È evidentemente in forte difficoltà Confindustria Catania, recentemente tenuta fuori dalle altre organizzazioni datoriali sulla vertenza Camera di Commercio-SAC, segno di un isolamento che ne evidenzia una perdita di ruolo nel confronto istituzionale come di presenza sul territorio.
Nelle scorse settimane si sono accavallate le notizie dell'acuirsi delle tensioni interne, già covate con gli scontri per arrivare ad una contestata presidenza e poi tra vice presidenze vicarie o meno, ruoli regionali, probiviri che vanno e vengono. Insomma, qualche turbolenza come non si vedeva da anni.
Adesso arriva un vero e proprio terremoto che ha scosso sin dalle fondamenta la sede di viale Vittorio Veneto di Confindustria.
L'ultimo caso, che potrebbe non essere l'ultimo, assume particolare rilevanza, svuotando di fatto uno dei settori più importanti e delicati tra quelli rappresentati dall'organizzazione.

● MATERIALE FORNITO:
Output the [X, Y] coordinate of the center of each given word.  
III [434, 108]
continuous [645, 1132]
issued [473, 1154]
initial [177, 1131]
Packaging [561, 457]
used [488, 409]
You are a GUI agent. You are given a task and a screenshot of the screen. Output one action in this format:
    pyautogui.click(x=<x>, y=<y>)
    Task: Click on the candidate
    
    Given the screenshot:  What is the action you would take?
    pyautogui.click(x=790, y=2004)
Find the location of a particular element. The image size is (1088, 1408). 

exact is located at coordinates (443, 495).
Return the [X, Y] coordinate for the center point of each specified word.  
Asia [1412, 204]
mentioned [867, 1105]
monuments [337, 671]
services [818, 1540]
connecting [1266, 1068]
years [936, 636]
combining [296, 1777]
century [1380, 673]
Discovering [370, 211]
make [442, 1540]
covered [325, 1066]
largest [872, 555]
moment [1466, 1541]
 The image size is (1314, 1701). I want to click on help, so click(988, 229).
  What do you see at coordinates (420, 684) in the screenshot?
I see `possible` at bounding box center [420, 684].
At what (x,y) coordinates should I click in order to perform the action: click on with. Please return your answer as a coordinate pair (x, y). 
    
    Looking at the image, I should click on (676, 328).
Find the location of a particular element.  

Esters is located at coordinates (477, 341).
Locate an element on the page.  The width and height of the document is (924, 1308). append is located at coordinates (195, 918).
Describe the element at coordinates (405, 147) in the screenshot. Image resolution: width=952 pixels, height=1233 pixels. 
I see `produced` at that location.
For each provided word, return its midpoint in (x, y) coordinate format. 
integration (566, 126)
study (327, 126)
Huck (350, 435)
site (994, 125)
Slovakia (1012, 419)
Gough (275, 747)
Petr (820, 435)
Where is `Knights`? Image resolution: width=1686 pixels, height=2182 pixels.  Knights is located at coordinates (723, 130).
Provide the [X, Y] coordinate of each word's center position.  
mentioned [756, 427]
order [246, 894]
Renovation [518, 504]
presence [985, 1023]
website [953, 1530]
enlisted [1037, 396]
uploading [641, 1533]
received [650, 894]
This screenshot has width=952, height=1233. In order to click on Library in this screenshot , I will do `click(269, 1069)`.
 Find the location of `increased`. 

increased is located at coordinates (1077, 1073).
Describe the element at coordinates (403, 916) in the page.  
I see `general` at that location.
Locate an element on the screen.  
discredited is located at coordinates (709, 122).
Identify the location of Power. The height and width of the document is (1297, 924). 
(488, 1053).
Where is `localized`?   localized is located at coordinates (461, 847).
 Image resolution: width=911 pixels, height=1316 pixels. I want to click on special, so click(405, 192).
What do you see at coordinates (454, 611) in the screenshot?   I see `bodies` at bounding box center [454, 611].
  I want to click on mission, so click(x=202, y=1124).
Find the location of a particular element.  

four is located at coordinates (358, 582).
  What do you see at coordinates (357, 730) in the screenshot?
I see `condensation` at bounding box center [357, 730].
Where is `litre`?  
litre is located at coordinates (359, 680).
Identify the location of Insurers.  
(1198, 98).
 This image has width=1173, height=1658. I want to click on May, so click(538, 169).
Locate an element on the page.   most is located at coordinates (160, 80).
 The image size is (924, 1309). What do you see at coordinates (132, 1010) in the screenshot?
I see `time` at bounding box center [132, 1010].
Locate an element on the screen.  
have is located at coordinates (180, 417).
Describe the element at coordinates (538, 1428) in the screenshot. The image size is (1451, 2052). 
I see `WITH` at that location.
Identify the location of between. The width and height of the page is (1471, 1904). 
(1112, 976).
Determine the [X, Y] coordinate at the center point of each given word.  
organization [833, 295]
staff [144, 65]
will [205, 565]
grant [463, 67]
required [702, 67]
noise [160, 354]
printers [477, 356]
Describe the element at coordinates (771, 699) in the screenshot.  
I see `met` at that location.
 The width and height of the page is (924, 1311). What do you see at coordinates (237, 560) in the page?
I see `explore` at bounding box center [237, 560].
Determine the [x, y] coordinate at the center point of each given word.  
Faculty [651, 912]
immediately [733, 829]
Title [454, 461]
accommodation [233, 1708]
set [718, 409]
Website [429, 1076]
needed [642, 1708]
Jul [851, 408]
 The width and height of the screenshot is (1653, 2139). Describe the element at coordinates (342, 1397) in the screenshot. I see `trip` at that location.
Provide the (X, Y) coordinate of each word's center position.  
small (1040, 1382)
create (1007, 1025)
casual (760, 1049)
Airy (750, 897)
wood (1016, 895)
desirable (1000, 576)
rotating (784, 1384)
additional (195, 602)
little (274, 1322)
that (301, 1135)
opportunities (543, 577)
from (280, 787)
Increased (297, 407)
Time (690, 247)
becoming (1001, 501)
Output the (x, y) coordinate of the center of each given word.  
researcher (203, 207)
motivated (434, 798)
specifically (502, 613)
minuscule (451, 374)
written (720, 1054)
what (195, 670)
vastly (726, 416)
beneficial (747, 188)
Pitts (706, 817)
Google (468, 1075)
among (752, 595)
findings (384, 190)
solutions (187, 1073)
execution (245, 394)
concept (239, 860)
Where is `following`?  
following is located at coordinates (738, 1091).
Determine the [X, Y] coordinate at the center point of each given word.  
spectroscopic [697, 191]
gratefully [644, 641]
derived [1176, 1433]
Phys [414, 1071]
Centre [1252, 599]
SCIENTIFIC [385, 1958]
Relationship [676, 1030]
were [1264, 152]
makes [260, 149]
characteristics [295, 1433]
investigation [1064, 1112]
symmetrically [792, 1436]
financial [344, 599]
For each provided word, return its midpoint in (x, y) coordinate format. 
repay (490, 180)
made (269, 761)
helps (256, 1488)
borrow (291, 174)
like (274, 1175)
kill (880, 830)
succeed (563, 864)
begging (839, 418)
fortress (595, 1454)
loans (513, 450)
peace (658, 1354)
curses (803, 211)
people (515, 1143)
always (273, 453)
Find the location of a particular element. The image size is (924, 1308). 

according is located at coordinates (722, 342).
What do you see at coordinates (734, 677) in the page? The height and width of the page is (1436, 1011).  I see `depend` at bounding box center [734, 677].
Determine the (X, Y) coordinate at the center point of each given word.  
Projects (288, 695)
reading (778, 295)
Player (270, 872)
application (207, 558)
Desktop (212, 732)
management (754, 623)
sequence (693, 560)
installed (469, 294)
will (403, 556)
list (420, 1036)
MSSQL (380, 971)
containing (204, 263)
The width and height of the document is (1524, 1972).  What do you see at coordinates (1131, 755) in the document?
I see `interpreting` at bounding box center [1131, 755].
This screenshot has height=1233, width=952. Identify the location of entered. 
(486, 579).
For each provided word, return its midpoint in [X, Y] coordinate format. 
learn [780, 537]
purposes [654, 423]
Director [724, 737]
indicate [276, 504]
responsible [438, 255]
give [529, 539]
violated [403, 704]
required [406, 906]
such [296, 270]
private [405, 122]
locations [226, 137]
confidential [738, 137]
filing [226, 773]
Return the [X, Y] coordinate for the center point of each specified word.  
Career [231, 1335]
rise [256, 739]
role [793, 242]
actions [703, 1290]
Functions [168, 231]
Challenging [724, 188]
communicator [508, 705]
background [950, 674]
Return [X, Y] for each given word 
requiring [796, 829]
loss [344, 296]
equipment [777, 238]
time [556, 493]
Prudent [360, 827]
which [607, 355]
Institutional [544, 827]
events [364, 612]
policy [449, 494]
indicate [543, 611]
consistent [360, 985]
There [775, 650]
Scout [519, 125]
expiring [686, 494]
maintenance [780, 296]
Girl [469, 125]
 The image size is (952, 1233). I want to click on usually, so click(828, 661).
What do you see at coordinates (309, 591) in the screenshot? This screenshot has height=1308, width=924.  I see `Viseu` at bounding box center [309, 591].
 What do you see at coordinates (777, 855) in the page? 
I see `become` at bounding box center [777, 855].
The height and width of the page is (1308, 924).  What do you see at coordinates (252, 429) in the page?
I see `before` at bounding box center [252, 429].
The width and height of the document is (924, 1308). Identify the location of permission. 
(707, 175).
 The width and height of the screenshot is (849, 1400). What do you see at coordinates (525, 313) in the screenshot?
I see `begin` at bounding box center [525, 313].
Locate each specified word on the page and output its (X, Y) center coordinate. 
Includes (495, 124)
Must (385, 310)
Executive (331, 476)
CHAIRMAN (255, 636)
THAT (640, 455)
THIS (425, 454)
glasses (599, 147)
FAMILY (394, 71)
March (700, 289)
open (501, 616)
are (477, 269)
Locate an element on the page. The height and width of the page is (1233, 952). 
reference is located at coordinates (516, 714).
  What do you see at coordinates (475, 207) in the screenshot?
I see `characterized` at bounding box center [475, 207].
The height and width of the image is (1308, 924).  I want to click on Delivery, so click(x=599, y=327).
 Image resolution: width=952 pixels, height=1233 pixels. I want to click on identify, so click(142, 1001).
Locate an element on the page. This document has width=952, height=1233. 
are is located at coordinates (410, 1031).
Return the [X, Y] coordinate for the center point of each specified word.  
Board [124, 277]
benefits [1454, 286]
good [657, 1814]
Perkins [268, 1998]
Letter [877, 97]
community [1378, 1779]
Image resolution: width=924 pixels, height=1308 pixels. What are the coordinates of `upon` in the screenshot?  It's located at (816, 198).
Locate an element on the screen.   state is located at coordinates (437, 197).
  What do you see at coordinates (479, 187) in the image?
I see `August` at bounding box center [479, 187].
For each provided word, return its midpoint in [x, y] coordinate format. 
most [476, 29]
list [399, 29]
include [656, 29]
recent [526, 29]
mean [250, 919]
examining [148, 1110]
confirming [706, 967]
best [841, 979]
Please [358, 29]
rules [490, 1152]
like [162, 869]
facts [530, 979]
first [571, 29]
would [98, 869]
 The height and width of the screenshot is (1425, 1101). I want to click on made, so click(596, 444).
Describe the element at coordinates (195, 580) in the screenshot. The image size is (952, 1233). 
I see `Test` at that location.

● CONSEGNE DELL'ESERCIZIO:
**a)** Riporta senza alcuna modifica tutto ciò che, nel testo su Confindustria Catania, va da "Adesso arriva un" giù fino a "quelli rappresentati dall'organizzazione.".
**b)** Stabilisci se le affermazioni seguenti concordano con il testo su Confindustria Catania, rispondendo sì o no e citando alla lettera le parole del testo che decidono. (i) Confindustria Catania è stata di recente tenuta fuori dalle altre organizzazioni datoriali sulla vertenza Camera di Commercio-SAC. (ii) La sede di Confindustria si trova in via Etnea. (iii) Turbolenze interne di questo tipo erano frequenti negli ultimi anni.
**c)** Prosegui il testo su Confindustria Catania a partire dal punto in cui si interrompe.

● RISPOSTE AI QUESITI:
**a)**
Adesso arriva un vero e proprio terremoto che ha scosso sin dalle fondamenta la sede di viale Vittorio Veneto di Confindustria.
L'ultimo caso, che potrebbe non essere l'ultimo, assume particolare rilevanza, svuotando di fatto uno dei settori più importanti e delicati tra quelli rappresentati dall'organizzazione.

**b)**
(i) Sì: "recentemente tenuta fuori dalle altre organizzazioni datoriali sulla vertenza Camera di Commercio-SAC".
(ii) No: "la sede di viale Vittorio Veneto di Confindustria".
(iii) No: "qualche turbolenza come non si vedeva da anni".

**c)**
Ha infatti ritirato la propria iscrizione da Confindustria la quasi totalità delle imprese associate alla sezione Sanità.
Complessivamente le aziende dimissionarie (Policlinico Morgagni, Centro Catanese di Medicina e Chirurgia, Istituto clinico Vidimura, Mater Dei, Casa di cura Valsalva, Sant’Agata e Gibiino) contano circa 150 milioni di euro di fatturato, un buon 80% dei posti letto convenzionati della provincia e insieme arruolano ben oltre mille e ottocento professionisti.
Un vero e proprio tsunami per Confindustria Catania che in un sol colpo perde tutti i big della sezione sanità capitanata, ad oggi, dal dott. Domenico Musumeci, a cui fa capo l’unico gruppo imprenditoriale rimasto nella Confindustria oggi presieduta dall'anziano imprenditore dei trasporti Angelo Di Martino, già fortemente contestato per aver scelto un board di presidenza dal quale ha tenuto fuori i settori del Turismo e, appunto, della Sanità.
La durissima decisione delle aziende dimissionarie rappresenta non solo un segnale politico pesante per l'attuale governance, ma anche un serio problema di sostenibilità della sede catanese, considerando che le casse della confederazione saranno di certo fortemente alleggerite dalla fuoriuscita dei principali imprenditori della sanità locale, dei quali adesso mancheranno le cospicue quote, che tra l'altro servono anche a pagare le auto di servizio.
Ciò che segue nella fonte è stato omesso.